Exercise tasks:
A - Translate into Spanish this sentence from the passage on Maryland automobile insurance law: "Uninsured motorists likely lack the assets and income to pay a civil judgment."
B - Continue the passage on Maryland automobile insurance law, starting after its final sentence.

Extract provided:
----

Laws governing MD automobile insurance
After an accident, drivers typically exchange insurance information. A driver who is found at fault for the accident may be liable for monetary damages to the persons involved in the collision.
The Maryland Department of Transportation Motor Vehicle Administration (MVA) requires vehicle owners to carry automobile insurance that offers the minimum coverage of $30,000 for injury per person, $60,000 for injury for two or more people and $15,000 for property damage. The required coverage protects persons who suffer minor injuries and minimal property damage, but may not be enough to compensate for the substantial medical and personal injuries arising from a serious accident.
Accidents involving uninsured drivers
Uninsured motorists likely lack the assets and income to pay a civil judgment. In all cases, drivers should consider whether other parties contributed to the accident. If the case involves an uninsured motorist, a third party claim may present an opportunity to recover damages. Liable parties may include an automobile manufacturer that installed defective brakes or a construction contractor who left debris in the roadway.

----

Supplied entries:
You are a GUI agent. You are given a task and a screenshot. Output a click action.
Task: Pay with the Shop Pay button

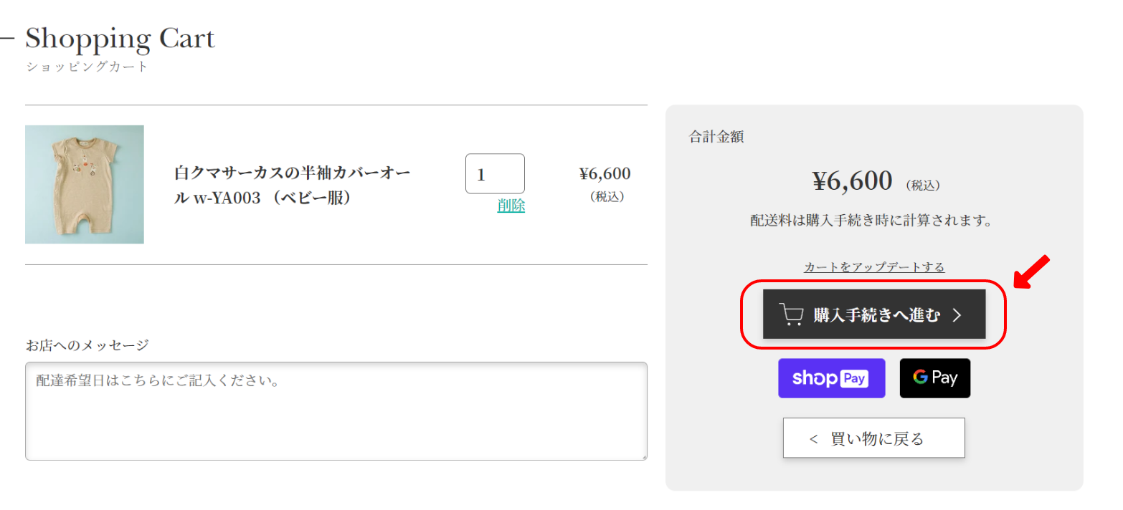click(x=831, y=378)
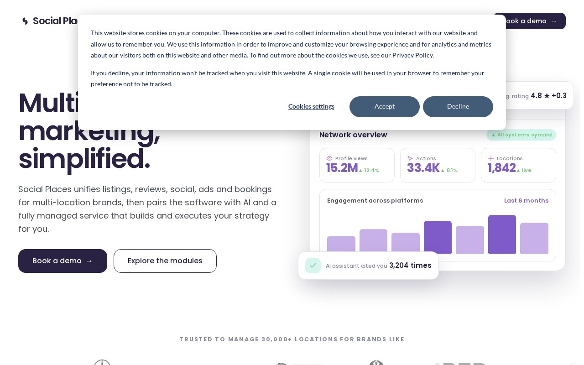Click Explore the modules button
This screenshot has height=365, width=584.
(x=165, y=261)
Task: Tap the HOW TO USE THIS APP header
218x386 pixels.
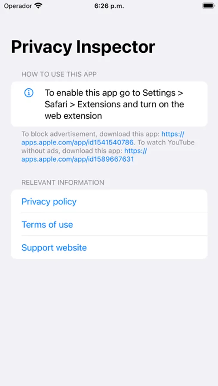Action: click(x=59, y=74)
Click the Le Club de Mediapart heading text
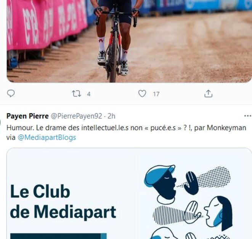The image size is (252, 239). point(63,201)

----

Responses for each task:
A - Es probable que los conductores sin seguro carezcan de los bienes y los ingresos necesarios para pagar una sentencia civil.

B -
However, when the other driver does not have enough insurance coverage to pay for your monetary damages, you can make a claim against your insurance company up to the limits of your uninsured motorist coverage. Make sure you have adequate uninsured motorist coverage under your own policy; it is the best protection against the uninsured motorist.
Hit and run accidents
Leaving the scene of an accident is a crime in Maryland. Often, a driver flees to avoid DUI charges, an arrest warrant or financial responsibility. Hit-and-run accidents are treated the same as uninsured motorist claims—allowing injured policy holders to collect from their own insurance carriers. Claims against third-party drivers and corporations can provide further relief for damages above policy coverage limits.